LulzSec's actions against government and corporate websites are reminiscent of those taken by the much larger, more amorphous group known as Anonymous. That group has launched Internet campaigns against the music industry, the Church of Scientology, and Middle Eastern dictatorships, among others.

Both are fiercely protective of the secret-busting site WikiLeaks. The hacking groups' supporters share the same brand of offbeat humor inspired by Internet catchphrases and viral videos.

LulzSec has repeatedly insisted on its independence.

"We're not AnonOps, Anonymous, a splinter group of Anonymous, or even an affiliate of Anonymous," the group has said. "We're LulzSec."

An Anonymous member told The Associated Press that he believed LulzSec was formed by people from Anonymous who got tired of the time it took to reach consensus and launch hacking projects. He said that they also wanted to go beyond the ethical boundaries of Anonymous.

"They wanted to go on more adventurous, brazen hacking adventures and really get their names out there," he said.

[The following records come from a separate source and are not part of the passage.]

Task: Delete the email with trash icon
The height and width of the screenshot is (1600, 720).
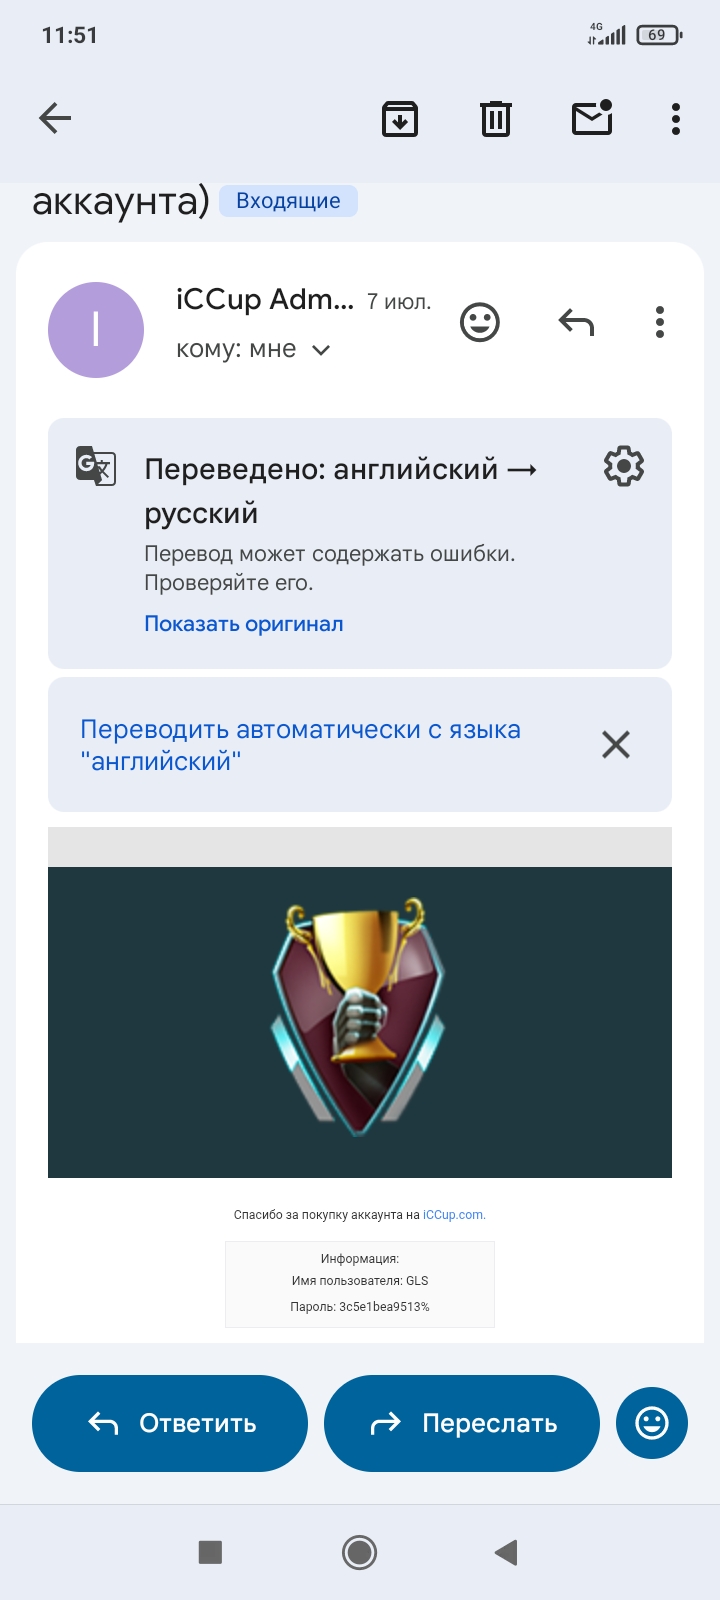Action: 496,119
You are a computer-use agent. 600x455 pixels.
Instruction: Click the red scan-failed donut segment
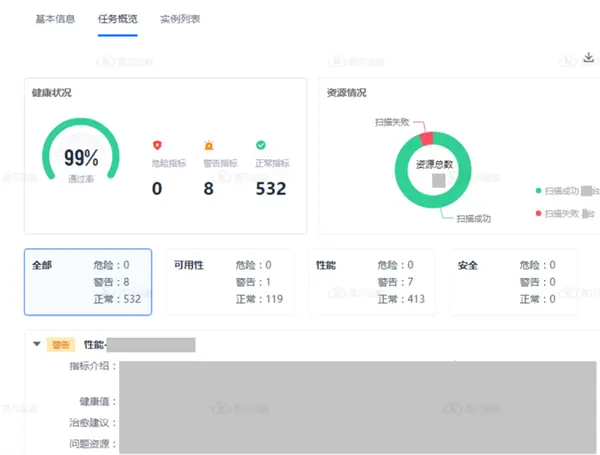[x=427, y=139]
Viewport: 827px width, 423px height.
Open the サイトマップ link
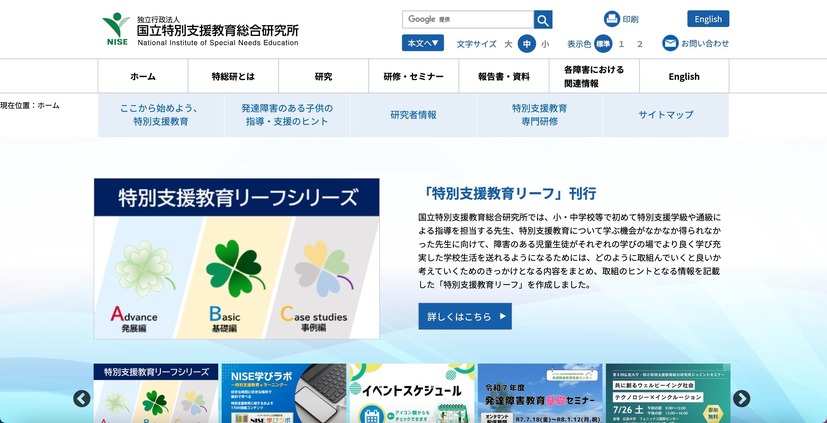[x=665, y=115]
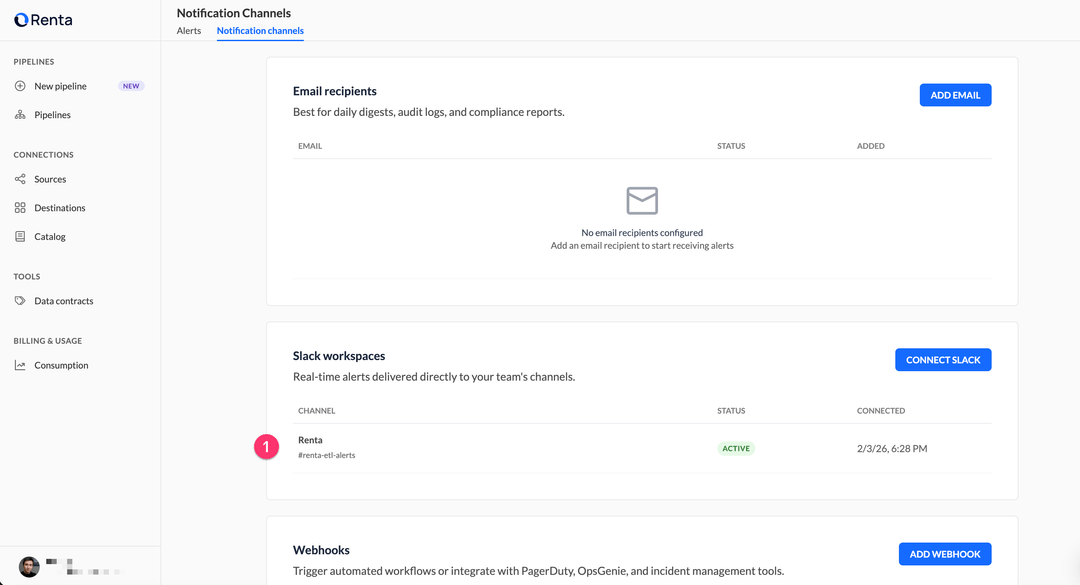This screenshot has height=585, width=1080.
Task: Click the Destinations grid icon
Action: [x=20, y=208]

He spoke on condition that his name is withheld given the pressure being put on Anonymous members by law enforcement.

Judging by the timing of its tweets and other communications, he believes that LulzSec is based mainly in the eastern half of the U.S., but a few members are European. The number of members is not known, but there appears to be no more than a handful, perhaps a dozen.

Anonymous also uses Twitter as a soapbox, but more as a way of recruiting helpers than publicizing its exploits. It's also been more selective about its targets. It attacked the Egyptian Ministry of Information's website during the revolution in the country, but has shied away from leaks of ordinary user information, for example.

There's every sign authorities are paying attention to the new group, although it isn't clear how much progress they've made in tracking the hackers down. On Tuesday, 19-year-old Ryan Cleary was arrested as part of a joint FBI-Scotland Yard investigation into hackings linked to both LulzSec and Anonymous.

British Police Commissioner Paul Stephenson described Cleary's arrest as "very significant," although LulzSec has shrugged off the development - and promised more spectacular hacks.

The Anonymous member believes law enforcement has little chance of finding LulzSec. He told the AP that LulzSec likely used such methods as logging on only from public Wi-Fi hotspots. Police could possibly trace the attacks to the hotspot, but by the time they get there, any hacker would be long gone.

Hijazi believes LulzSec harassed him because his firm, Unveillance, tracks "botnets" - clusters of computers that can be controlled remotely because they've been infected with malicious software. The botnets, each of which can have more than a million computers, are usually controlled by cybercrime gangs.

He speculates that LulzSec wants botnets because it would boost its power to bring down websites. But the group would be stepping on the toes of some very dangerous people if members started taking over botnets, he said.

"It's going to make everyone really mad, both the good guys and some really big bad guys," he said. "I hope law enforcement finds them first."